Oh yes. There’s a dragon. Had I not mentioned this? ; )
After a few false starts, I felt my body relaxing into the rhythm of my work. More importantly, I felt my mind relaxing into it. At one point, I leaned back to glance at the clock.
More than an hour had passed, and I hadn’t even noticed. Even better, my night sky now contained the outline of a swooping, wings-spreading, tail-lashing, neck-sinuousing* dragon.
“Huh,” thought I. “I guess this is going to work out after all.”
And that’s when it hit me: The only problem had been me. Ever since Aaron first asked me to paint his cover art, the only obstacle in my path was me. I was standing in my own way — and though Aaron and others tried to reassure me that yes, indeed, I had nothing to fear, I wouldn’t be able to rise above that fear until I recognized that I was the only true hurdle.

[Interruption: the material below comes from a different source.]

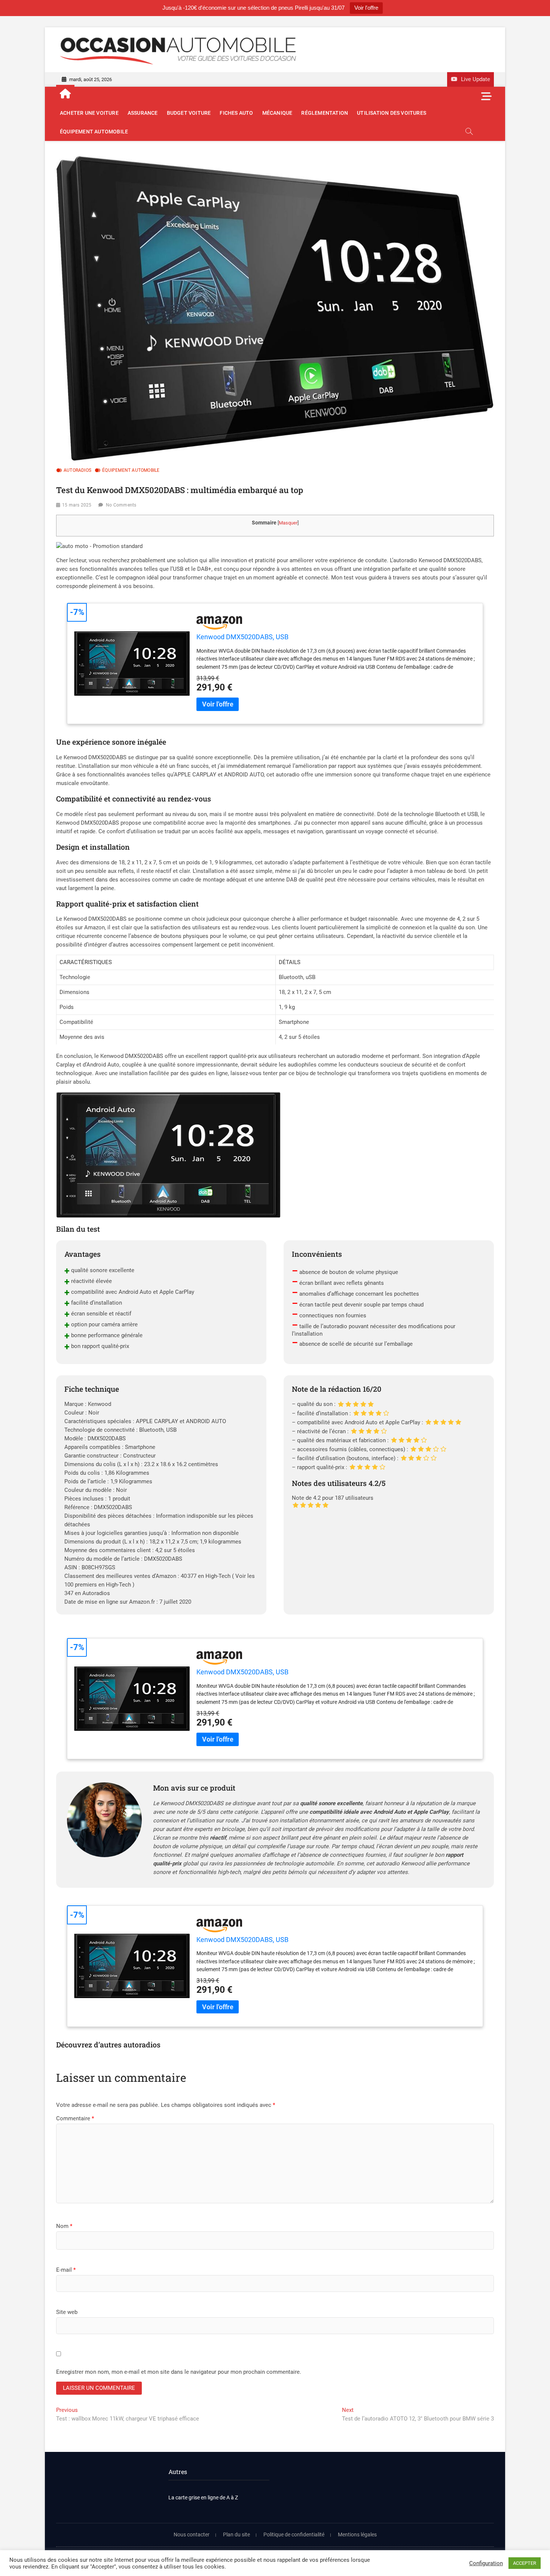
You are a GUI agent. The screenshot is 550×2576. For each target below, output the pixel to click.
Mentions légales (357, 2534)
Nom (64, 2226)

Is this still an intimidating project of unusual magnitude? Sure. Does it still make me nervous? You bet. But last night, as I applied blue-black paint to the long curve of the dragon’s neck, I realized that in spite of feeling nervous and intimidated, I wasn’t afraid anymore. I wasn’t subject to fear anymore.
I could trust myself.
Now. Take everything I’ve said here about paint and painting and canvas — and replace it with words and stories and writing. How often do we writers stand in our own way? How often do we look at our habits, our preferences, our conveniences — ourselves — and let it all overwhelm us into shoving a story idea aside and not doing anything with it?
How often do we let our fears keep us from writing what we’re really meant to write?
All the time.
My conclusion is this: Writer, trust yourself. Trust the part of you that was inspired with that story idea in the first place. You envisioned it — that means you have everything you need in order to write it. Muses don’t give us ideas we can’t do anything with.
Get out of your own way. Trust your inspiration, and trust yourself. There is nothing to fear. There be no dragons here.
Except for the ones you dream up yourself.
And that’s WILAWriTWe.
*From Courtney’s Rules for Living: Verbify anything.